Gerrymandering has been and is a bipartisan sin. If we single out Congressman DeLay and his Texas Republicans now, we can also indict California Democrats who, at one time, created a district for one of their incumbents that had 385 sides. The process perpetuates the rule of the party in power by making its members' districts virtually uncontestable, in effect disenfranchising many voters by making their votes meaningless.

In a recent update of his 1993 book, "Real Choices/New Voices," political scientist Douglas J. Amy says of gerrymandering that "instead of voters choosing their politicians, politicians actually choose their voters."

In the 2000 election, Democrats in the state of Texas won 57 percent of the seats in the U.S. House of Representatives, though they received only 47 percent of the statewide vote. Now, the Republicans are retaliating – with a vengeance. Their haste might bring the whole redistricting issue before the Supreme Court.

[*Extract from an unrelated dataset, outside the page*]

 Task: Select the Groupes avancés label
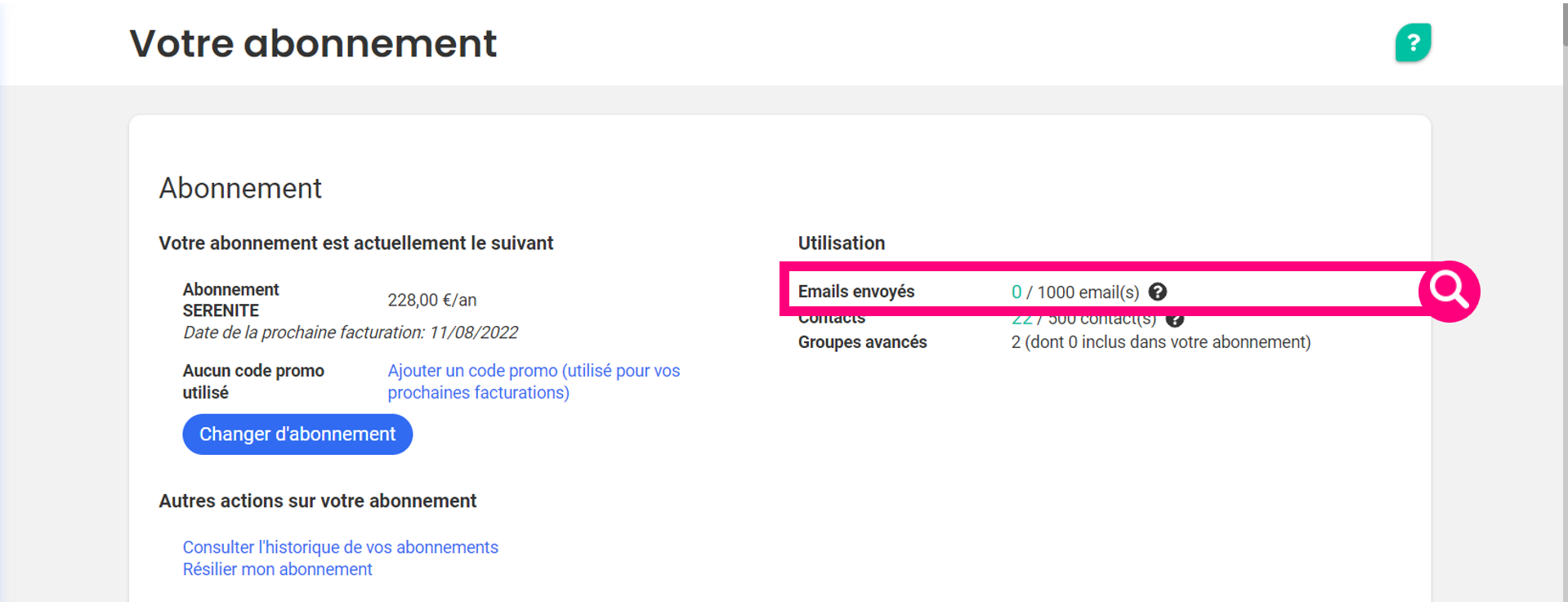862,342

Except in cases where representation of racial minorities has been diluted, the courts traditionally have shied away from stepping in. But the Supreme Court has said that the practice of redistricting has its constitutional limits. And though it hasn't defined just where those limits are, Texas might be about to provoke a definition.

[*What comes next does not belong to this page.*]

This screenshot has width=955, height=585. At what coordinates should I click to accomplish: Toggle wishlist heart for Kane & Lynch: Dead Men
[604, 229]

William E. Forbath, a professor of constitutional law and constitutional history at the University of Texas, believes the gerrymandered district map just approved by the Texas governor might trigger court action on several grounds. A likely one could be that Texas was redistricted after the 2000 election, but the DeLay forces chose to shatter precedent and redistrict again, just three years later. Another ground, says Forbath, is the blunt, one might say brazen, way they have advertised their purpose – to safeguard more Republican seats in Congress.

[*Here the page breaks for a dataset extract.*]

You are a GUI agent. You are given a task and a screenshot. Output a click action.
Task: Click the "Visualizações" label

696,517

The problem with fixing this gaping hole in the fabric of our democracy is that neither party, when in power, is likely to forgo the advantage given it by the latest census – especially in the intensely partisan atmosphere of our national politics today.

Still, concern over this essentially corrupt practice has been rising, and some states have been trying alternatives to redistricting-by-legislature. Iowa has adopted an independent commission, with salutary results – more competitive elections and more sensible, contiguous congressional districts.

Rigged elections here seem especially scandalous today, as we preach to the Iraqis and others in the developing world the virtues of representative democracy and hold ourselves up as the paragon of that virtue. It is high time we cleaned up our own house.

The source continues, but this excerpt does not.